What you need to do: Lines below that include the word "will" should each be copied.

══════════

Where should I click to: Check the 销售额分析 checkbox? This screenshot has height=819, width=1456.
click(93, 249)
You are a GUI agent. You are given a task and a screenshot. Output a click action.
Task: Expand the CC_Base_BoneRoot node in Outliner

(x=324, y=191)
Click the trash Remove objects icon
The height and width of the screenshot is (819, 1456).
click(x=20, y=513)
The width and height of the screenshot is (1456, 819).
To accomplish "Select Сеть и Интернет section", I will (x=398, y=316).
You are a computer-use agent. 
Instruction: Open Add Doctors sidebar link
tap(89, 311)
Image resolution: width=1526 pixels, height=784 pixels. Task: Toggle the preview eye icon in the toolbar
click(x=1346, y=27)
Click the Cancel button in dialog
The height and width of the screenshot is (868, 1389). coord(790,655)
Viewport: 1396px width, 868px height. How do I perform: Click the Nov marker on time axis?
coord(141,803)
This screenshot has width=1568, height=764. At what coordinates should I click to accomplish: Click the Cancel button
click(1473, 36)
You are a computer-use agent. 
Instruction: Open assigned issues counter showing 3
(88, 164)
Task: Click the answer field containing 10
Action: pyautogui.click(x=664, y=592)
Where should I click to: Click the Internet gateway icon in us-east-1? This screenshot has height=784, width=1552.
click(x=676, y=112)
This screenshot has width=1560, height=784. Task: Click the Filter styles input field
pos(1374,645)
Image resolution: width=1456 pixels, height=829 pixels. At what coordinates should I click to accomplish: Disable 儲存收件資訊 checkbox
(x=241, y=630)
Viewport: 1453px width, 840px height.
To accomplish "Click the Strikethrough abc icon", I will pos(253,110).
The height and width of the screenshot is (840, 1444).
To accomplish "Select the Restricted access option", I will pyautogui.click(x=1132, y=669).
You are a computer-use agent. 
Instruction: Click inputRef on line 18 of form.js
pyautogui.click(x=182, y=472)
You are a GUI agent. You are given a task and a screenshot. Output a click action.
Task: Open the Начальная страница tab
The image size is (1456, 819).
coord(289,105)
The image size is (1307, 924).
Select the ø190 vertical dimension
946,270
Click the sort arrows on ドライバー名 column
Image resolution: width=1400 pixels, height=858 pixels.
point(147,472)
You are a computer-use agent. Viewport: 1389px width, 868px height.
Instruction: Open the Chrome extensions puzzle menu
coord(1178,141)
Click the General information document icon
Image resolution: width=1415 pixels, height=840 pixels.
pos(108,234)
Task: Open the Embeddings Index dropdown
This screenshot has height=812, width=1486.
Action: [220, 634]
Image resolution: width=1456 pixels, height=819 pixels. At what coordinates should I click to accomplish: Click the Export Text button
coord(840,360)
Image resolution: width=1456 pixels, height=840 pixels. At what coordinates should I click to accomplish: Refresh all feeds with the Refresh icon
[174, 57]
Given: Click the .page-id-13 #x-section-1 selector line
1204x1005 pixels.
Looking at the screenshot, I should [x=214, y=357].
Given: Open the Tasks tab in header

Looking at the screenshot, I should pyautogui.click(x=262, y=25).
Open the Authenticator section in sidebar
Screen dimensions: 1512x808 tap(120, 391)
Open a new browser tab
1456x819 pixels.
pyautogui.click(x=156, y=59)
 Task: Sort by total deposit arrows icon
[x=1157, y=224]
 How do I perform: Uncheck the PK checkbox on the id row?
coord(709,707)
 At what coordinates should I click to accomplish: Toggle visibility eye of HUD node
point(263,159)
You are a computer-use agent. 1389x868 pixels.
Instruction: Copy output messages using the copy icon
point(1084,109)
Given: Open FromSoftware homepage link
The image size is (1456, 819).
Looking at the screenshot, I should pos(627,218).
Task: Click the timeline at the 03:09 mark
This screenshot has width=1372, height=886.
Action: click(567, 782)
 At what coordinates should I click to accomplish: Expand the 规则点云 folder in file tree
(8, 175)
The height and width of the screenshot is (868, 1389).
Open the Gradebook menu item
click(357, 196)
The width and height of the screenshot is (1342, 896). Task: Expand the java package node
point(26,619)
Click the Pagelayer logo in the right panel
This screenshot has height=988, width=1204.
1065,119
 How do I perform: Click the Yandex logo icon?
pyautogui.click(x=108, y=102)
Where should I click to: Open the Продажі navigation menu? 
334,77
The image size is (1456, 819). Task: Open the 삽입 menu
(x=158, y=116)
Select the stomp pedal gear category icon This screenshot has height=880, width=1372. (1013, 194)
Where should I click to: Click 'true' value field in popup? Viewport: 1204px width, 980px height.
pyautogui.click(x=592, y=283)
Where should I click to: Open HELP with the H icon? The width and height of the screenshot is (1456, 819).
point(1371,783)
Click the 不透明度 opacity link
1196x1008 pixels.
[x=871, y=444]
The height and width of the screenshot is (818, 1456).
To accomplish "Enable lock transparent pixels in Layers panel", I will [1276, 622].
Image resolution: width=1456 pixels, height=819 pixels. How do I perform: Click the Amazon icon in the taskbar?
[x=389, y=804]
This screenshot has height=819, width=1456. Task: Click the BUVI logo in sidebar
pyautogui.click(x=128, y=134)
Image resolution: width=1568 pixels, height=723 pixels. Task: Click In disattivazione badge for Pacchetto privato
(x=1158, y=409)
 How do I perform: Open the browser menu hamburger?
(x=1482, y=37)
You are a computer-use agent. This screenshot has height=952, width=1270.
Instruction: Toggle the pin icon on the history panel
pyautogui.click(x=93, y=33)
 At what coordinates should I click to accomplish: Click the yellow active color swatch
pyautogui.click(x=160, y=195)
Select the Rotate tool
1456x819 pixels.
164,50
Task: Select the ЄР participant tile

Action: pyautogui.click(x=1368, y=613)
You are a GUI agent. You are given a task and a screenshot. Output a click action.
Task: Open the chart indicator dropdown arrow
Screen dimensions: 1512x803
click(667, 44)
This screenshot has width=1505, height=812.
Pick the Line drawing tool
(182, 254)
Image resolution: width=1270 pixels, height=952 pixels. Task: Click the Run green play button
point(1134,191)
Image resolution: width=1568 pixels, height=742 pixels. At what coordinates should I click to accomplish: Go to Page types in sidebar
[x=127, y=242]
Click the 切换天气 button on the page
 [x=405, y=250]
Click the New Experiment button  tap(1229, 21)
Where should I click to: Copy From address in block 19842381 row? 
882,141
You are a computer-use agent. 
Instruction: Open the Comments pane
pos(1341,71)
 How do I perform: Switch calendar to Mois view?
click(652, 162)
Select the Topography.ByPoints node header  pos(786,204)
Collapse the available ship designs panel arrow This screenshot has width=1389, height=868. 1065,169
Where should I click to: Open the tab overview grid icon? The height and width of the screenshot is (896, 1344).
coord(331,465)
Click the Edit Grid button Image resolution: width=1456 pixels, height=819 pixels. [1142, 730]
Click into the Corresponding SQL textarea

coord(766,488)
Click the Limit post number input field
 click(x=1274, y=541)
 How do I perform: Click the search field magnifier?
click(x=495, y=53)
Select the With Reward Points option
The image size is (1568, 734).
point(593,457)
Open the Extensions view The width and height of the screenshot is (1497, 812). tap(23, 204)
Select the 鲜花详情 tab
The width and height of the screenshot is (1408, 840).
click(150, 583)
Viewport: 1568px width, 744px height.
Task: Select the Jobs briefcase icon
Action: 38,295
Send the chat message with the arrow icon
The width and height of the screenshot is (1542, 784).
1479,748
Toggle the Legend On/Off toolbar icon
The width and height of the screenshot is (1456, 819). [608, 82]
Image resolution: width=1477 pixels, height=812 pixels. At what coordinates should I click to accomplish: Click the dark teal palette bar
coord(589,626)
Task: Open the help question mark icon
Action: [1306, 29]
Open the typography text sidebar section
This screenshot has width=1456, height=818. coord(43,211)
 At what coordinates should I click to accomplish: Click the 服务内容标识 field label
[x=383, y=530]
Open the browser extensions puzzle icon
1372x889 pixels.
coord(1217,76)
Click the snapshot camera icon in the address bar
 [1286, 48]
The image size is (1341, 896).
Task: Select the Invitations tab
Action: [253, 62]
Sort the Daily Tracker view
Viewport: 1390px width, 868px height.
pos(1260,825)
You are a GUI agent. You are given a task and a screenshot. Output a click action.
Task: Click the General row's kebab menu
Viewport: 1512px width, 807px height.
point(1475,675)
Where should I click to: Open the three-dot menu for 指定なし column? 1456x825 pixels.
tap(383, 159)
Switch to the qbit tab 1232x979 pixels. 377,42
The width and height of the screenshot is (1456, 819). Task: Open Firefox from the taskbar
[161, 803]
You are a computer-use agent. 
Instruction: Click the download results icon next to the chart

══════════

Response area:
To accomplish "Select Сеть и Интернет section", I will (x=398, y=316).
To accomplish "Click the Strikethrough abc icon", I will pos(253,110).
To accomplish "Select the Restricted access option", I will pyautogui.click(x=1132, y=669).
To accomplish "Enable lock transparent pixels in Layers panel", I will [1276, 622].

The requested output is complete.